(Stored records)
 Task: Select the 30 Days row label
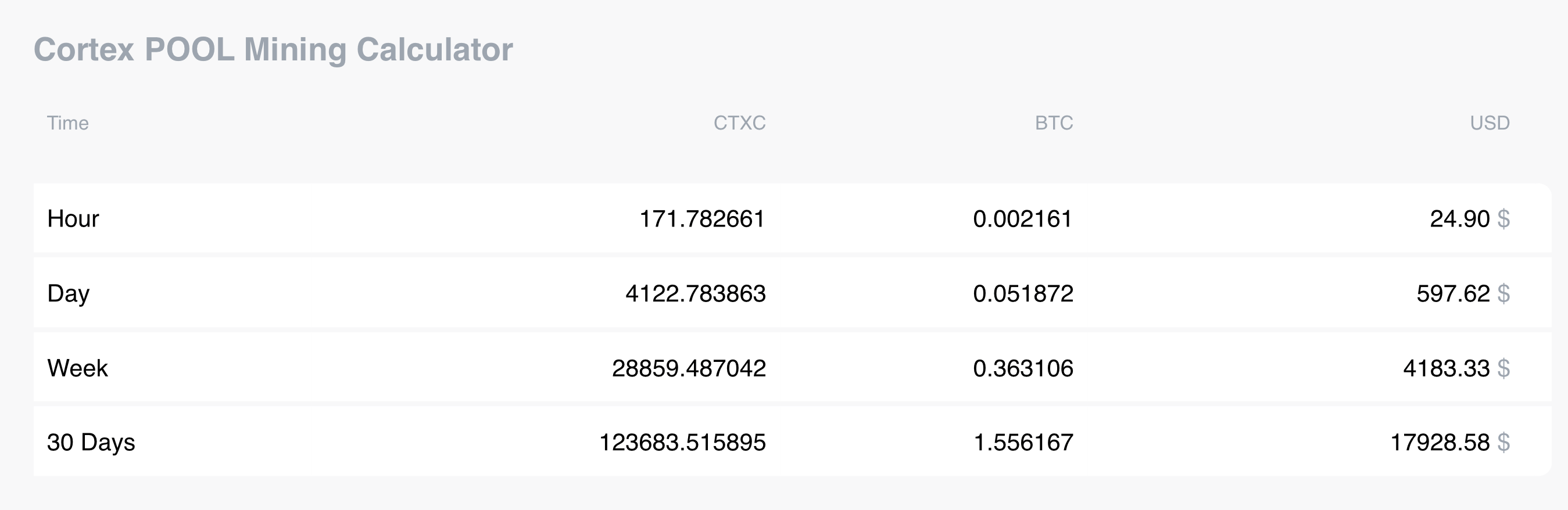tap(91, 443)
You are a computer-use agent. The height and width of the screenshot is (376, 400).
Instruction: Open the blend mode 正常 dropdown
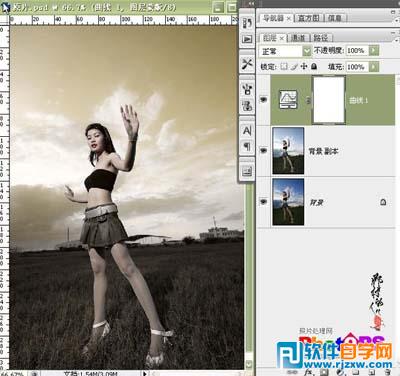pyautogui.click(x=285, y=51)
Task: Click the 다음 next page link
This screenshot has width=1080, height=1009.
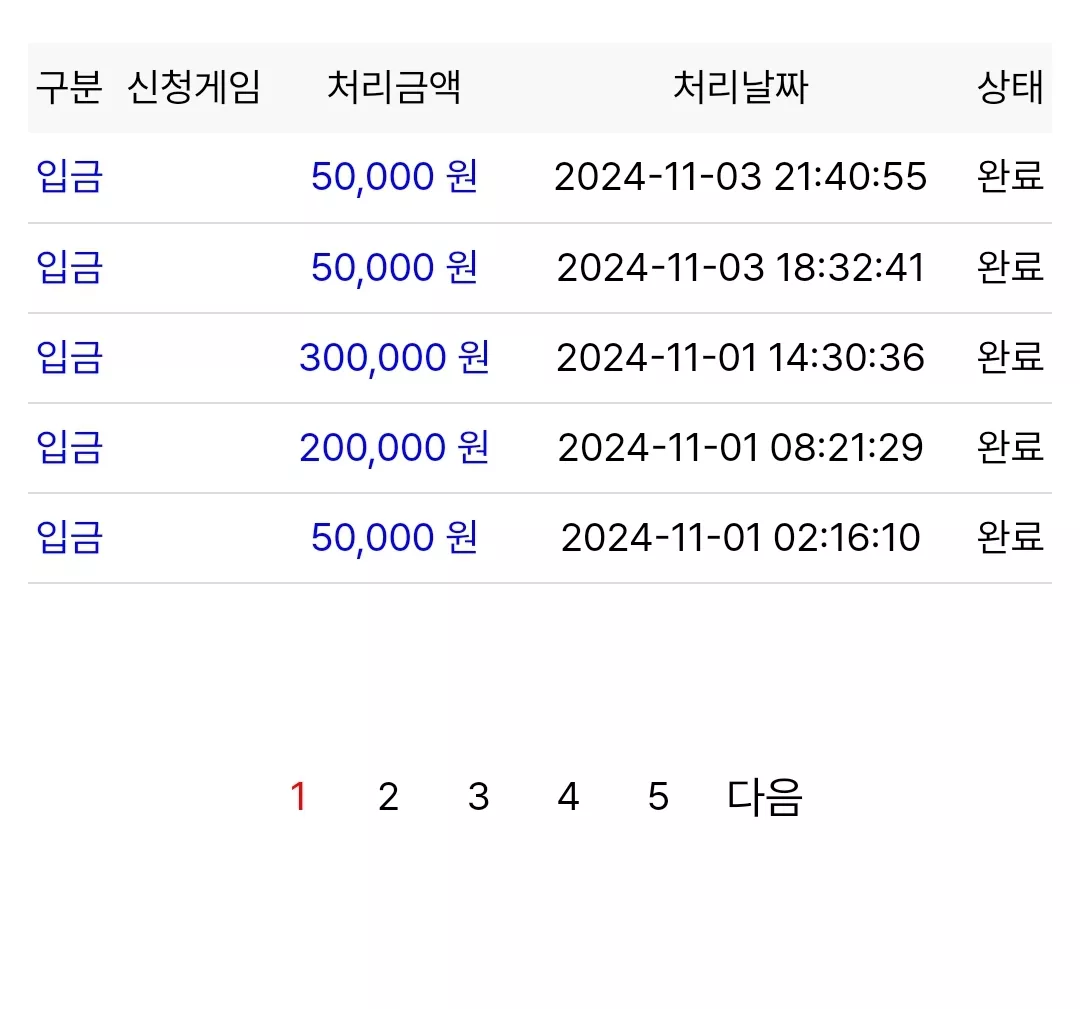Action: pos(765,797)
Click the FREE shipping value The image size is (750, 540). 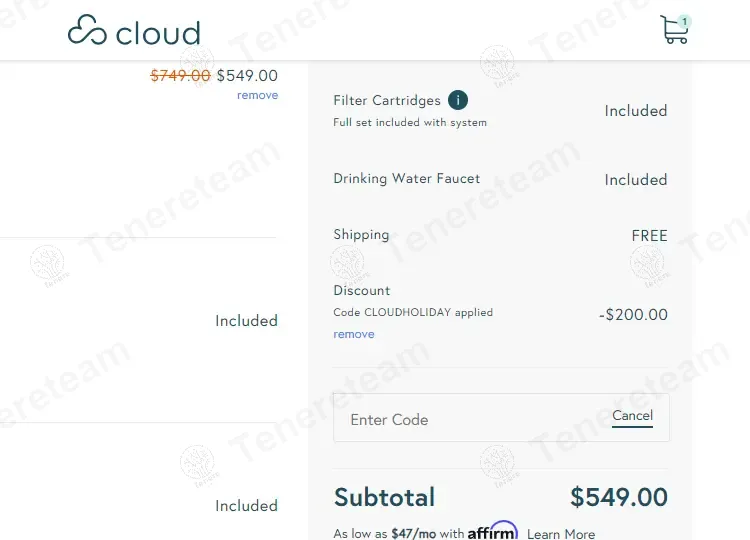coord(649,236)
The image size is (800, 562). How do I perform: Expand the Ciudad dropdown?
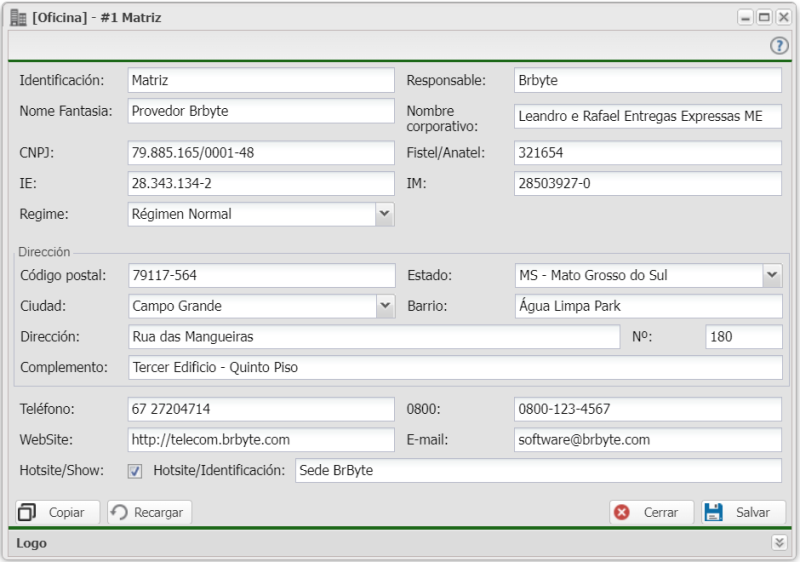(x=385, y=306)
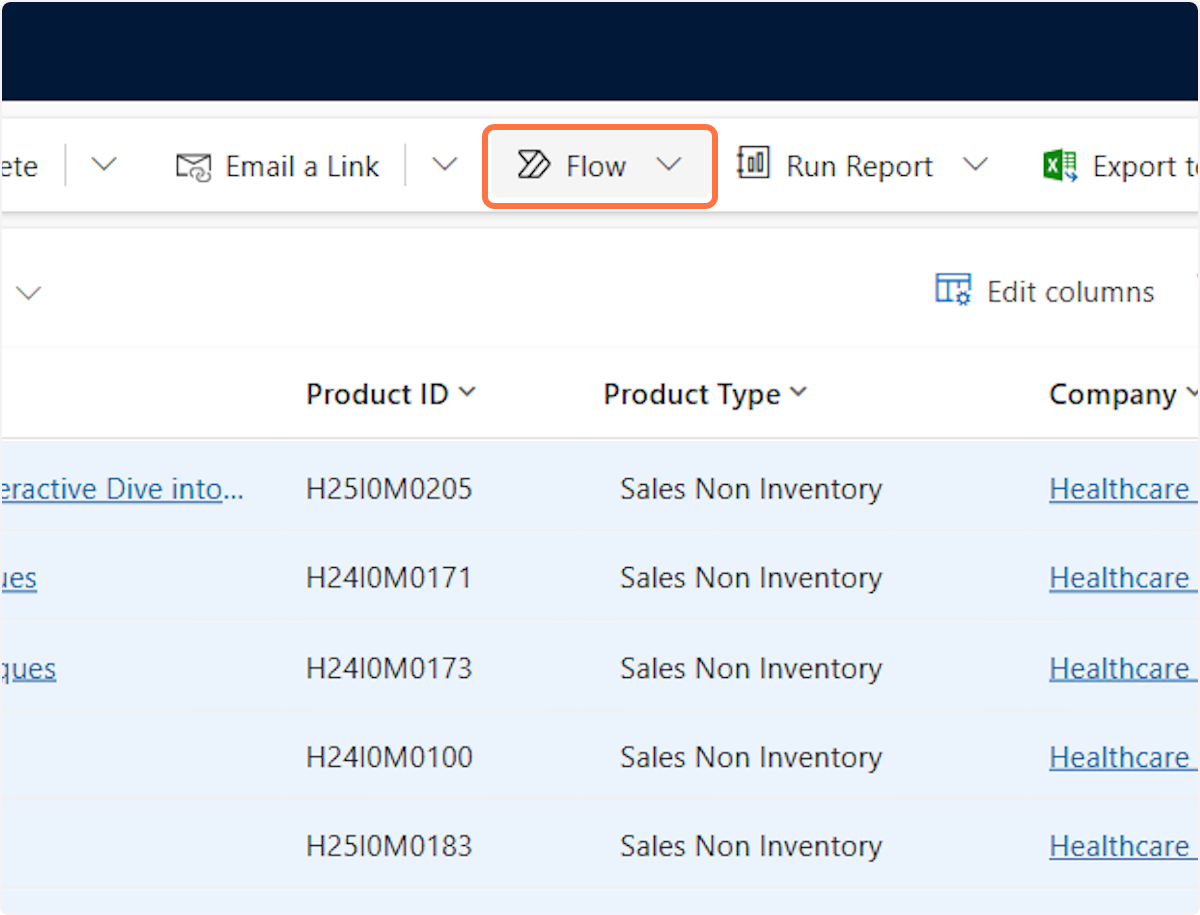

• WHAT NEEDS TO BE DONE
Leave out the pictures, and write out exactly the lines from the line containing "The image size is (800, 562)." through the end of the records above.

• SOLVED EXERCISE
The image size is (800, 562). How do I perform: Expand the Ciudad dropdown?
(x=385, y=306)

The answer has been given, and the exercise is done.